> Problem description: Write out everything in the Aga Khan University Hospital passage below from "The Aga Khan University Hospital (AKUH) is a private" down to "all clinical specialities.", word for word.

Hospital in Karachi, Pakistan

The Aga Khan University Hospital (AKUH) is a private hospital in Karachi, Pakistan. Established in 1985, it is the primary academic medical centre of the Aga Khan University. The hospital provides quaternary care, including multidisciplinary care across all clinical specialities.

==History==
Aga Khan University Hospital was established in 1985 with a US$300 million investment from Prince Karim Aga Khan. The government of Muhammad Zia-ul-Haq provided an 84-acre site in the heart of Karachi for the University Hospital at no cost.

==Facilities==
The Aga Khan University Hospital (AKUH) is a 720-bed quaternary care teaching hospital in Karachi, Pakistan. It provides all services under one roof. The hospital offers 96 private rooms, 210 semi-private rooms, 171 general ward beds, 166 special care beds, and 77 intensive care beds across its Intensive Care Unit (ICU), Coronary Care Unit (CCU), Neonatal Intensive Care Unit (NICU) and Paediatric Intensive Care Unit (PICU). In 2019, the hospital expanded its private facilities with the opening of the Princess Zahra Pavilion, oncampus.

Pixel coordinate grounding data:

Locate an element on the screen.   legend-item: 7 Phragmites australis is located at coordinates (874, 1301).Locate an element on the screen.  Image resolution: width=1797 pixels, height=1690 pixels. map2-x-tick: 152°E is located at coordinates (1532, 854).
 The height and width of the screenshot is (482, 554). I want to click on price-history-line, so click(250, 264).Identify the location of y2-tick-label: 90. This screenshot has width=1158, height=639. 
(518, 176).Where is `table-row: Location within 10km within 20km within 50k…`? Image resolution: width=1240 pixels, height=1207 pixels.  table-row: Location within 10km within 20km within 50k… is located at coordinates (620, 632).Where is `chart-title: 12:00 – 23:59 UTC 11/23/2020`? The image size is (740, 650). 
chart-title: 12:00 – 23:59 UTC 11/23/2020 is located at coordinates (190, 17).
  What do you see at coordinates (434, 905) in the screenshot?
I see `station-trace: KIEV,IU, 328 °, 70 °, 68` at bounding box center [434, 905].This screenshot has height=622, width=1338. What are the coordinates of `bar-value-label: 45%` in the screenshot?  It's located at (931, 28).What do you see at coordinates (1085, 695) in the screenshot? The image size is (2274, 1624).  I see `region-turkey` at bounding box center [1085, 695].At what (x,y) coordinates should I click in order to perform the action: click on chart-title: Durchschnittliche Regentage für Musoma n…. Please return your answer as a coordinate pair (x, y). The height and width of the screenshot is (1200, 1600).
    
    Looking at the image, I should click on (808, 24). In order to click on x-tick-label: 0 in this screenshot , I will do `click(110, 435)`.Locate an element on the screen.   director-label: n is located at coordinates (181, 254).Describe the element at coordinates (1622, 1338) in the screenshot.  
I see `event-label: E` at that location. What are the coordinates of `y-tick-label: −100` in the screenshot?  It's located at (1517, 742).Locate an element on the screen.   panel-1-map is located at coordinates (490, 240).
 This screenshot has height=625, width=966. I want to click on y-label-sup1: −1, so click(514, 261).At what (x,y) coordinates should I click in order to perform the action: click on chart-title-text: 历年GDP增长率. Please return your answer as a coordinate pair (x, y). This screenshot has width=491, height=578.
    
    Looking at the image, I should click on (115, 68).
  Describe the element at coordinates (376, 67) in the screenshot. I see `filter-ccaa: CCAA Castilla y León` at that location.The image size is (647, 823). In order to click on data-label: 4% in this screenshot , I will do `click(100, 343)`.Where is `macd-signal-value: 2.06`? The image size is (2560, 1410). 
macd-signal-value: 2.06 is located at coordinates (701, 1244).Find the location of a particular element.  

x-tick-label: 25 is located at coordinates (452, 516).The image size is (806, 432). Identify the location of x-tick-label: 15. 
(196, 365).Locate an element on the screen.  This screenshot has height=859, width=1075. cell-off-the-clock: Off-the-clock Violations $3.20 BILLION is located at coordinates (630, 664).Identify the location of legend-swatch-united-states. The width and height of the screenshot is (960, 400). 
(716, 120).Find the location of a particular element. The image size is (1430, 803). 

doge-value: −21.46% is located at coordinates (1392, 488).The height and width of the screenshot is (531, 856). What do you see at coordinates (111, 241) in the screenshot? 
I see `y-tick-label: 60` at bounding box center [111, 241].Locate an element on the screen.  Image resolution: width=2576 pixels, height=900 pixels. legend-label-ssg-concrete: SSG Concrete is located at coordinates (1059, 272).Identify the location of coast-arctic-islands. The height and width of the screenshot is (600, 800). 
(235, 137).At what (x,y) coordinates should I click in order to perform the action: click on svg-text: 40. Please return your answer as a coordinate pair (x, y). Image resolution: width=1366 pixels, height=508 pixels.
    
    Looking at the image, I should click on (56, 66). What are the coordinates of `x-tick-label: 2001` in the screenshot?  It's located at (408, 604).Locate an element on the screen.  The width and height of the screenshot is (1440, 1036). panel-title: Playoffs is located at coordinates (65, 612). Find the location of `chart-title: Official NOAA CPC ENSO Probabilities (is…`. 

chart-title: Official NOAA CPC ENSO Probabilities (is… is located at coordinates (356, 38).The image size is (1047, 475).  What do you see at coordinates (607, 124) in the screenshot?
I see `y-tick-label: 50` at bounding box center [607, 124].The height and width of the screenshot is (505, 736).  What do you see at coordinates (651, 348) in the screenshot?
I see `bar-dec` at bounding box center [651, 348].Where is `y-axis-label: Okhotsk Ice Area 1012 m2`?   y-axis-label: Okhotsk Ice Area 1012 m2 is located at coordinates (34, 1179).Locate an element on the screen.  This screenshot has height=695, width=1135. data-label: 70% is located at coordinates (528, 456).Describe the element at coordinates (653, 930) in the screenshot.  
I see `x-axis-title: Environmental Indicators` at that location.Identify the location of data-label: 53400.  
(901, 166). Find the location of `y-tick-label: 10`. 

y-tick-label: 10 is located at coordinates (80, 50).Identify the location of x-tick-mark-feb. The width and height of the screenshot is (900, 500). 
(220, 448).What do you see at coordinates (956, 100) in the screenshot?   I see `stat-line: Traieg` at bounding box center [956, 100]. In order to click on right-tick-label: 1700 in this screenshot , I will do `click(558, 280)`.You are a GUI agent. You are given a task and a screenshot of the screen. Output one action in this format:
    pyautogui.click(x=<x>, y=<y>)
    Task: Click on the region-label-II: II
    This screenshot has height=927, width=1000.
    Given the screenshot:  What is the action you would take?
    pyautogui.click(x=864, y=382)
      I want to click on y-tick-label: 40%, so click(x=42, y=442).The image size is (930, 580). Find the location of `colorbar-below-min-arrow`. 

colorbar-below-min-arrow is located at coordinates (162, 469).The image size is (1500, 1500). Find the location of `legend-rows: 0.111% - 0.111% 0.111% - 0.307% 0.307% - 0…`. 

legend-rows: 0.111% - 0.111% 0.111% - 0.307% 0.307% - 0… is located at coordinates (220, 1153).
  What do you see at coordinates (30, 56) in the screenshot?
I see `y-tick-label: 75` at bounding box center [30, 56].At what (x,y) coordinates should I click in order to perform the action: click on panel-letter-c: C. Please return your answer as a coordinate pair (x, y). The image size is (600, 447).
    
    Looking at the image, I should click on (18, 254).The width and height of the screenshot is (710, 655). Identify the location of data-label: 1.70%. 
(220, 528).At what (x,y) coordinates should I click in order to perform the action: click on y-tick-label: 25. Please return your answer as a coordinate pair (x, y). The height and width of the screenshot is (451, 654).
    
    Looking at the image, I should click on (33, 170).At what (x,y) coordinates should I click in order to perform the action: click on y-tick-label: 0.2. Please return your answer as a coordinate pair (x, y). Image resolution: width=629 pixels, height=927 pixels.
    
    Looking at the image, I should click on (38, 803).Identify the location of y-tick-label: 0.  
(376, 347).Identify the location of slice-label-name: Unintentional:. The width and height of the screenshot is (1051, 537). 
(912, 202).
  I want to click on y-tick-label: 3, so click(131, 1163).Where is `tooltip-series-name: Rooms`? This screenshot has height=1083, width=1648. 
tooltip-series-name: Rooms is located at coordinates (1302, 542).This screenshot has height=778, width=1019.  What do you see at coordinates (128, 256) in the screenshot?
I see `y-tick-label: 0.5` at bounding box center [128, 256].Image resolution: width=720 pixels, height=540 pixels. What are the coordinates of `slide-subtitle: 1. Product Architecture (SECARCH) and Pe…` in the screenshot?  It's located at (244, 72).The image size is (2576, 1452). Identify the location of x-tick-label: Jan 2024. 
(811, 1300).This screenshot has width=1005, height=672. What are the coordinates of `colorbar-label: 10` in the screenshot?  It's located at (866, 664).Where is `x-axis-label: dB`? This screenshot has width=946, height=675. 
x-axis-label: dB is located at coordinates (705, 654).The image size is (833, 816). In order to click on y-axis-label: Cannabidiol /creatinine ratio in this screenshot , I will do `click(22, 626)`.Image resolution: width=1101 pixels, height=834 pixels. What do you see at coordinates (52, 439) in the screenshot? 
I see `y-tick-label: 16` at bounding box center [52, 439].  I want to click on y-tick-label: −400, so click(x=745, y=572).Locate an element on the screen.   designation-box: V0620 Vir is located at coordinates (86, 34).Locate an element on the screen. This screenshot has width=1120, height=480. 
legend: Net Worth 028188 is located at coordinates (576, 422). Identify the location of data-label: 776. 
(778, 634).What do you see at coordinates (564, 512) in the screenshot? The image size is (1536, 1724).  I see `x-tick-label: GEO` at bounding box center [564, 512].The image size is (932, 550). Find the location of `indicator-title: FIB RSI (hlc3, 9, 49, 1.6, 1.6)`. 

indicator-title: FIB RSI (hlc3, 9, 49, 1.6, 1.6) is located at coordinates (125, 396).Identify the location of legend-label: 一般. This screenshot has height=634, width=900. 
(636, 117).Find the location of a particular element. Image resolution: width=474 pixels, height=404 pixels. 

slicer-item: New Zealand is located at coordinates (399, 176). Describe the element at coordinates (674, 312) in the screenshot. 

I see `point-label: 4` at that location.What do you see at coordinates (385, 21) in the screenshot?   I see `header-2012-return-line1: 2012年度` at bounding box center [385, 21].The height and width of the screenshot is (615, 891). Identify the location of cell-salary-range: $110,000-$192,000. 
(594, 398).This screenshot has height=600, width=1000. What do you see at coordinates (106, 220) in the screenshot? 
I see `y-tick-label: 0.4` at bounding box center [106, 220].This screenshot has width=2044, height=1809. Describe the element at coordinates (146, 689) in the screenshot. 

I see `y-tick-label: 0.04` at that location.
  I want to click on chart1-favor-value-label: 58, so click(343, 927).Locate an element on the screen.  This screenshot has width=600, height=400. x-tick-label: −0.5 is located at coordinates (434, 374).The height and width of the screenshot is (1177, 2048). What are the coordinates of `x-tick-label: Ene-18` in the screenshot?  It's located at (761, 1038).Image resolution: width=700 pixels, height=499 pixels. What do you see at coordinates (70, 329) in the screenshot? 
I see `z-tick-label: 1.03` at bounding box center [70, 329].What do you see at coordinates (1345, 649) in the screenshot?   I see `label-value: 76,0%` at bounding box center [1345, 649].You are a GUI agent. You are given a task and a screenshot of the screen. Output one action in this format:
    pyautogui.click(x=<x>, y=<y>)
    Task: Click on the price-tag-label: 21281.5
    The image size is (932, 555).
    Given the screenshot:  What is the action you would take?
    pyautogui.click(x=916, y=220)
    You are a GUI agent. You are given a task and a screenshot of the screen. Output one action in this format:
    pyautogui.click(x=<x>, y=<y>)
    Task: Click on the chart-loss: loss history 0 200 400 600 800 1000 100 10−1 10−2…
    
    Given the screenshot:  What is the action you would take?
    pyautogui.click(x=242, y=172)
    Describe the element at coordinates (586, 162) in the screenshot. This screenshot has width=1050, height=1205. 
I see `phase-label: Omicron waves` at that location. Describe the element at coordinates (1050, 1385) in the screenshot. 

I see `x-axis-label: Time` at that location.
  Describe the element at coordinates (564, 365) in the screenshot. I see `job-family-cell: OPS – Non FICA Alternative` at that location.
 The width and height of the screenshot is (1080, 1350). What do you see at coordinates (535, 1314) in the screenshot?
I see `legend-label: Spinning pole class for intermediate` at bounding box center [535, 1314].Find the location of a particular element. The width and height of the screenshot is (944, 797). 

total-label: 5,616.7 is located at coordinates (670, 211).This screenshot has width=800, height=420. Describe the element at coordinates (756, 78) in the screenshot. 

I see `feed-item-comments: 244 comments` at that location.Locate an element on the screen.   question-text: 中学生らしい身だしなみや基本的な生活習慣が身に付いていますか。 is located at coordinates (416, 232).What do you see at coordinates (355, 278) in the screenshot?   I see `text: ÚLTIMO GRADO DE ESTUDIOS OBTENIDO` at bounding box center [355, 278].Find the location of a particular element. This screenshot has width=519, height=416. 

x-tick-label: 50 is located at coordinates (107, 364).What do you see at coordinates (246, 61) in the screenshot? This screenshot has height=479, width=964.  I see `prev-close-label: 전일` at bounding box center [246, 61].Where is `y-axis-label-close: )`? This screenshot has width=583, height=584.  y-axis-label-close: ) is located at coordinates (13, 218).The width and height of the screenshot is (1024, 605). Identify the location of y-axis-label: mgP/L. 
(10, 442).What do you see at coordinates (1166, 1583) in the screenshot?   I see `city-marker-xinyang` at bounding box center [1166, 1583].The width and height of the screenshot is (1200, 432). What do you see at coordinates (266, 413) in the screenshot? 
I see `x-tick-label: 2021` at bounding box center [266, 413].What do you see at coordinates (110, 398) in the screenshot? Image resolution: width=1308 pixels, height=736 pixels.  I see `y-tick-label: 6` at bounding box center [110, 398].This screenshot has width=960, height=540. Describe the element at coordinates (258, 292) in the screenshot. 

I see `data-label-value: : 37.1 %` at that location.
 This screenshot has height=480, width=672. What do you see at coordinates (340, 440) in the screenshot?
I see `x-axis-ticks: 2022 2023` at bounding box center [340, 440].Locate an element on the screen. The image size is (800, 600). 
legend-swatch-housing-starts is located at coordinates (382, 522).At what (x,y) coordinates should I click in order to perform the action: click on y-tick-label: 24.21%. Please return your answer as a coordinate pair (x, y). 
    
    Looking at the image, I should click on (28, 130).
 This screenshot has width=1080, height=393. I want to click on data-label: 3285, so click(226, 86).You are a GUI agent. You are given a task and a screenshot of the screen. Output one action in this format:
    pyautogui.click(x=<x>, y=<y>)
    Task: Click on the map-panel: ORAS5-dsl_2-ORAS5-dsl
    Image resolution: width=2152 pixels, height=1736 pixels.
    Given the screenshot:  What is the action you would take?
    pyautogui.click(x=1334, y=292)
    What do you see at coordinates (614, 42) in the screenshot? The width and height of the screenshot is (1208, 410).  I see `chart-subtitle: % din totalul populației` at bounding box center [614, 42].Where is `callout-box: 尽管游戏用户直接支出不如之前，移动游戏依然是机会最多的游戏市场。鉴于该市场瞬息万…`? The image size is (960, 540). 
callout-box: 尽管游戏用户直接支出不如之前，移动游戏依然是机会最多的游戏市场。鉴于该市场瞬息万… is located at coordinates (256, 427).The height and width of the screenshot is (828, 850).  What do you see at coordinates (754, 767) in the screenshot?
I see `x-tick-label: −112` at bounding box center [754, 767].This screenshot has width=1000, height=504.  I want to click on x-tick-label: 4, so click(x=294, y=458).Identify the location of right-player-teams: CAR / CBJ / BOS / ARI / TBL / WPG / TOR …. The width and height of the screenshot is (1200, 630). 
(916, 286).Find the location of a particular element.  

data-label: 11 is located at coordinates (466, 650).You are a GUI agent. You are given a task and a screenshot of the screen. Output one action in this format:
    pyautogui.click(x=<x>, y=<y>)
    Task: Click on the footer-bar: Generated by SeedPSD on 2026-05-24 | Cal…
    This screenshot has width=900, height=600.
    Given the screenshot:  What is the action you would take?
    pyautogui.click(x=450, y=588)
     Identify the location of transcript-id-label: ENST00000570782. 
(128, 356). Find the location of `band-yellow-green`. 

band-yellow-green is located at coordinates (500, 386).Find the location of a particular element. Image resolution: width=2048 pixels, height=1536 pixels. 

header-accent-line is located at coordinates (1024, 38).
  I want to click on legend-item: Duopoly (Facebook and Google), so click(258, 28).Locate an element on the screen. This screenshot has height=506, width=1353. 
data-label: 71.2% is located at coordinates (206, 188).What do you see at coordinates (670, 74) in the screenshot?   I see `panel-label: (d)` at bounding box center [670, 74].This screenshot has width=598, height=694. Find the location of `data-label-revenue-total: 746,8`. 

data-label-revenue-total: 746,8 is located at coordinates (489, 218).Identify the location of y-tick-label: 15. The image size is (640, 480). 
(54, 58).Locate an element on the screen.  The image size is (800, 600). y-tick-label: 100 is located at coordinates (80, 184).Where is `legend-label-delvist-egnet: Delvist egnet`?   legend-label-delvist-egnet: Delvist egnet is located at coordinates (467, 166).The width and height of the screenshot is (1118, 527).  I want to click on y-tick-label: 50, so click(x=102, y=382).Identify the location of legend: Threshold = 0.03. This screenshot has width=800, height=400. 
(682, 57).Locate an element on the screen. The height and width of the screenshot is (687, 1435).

> Response box:
The Aga Khan University Hospital (AKUH) is a private hospital in Karachi, Pakistan. Established in 1985, it is the primary academic medical centre of the Aga Khan University. The hospital provides quaternary care, including multidisciplinary care across all clinical specialities.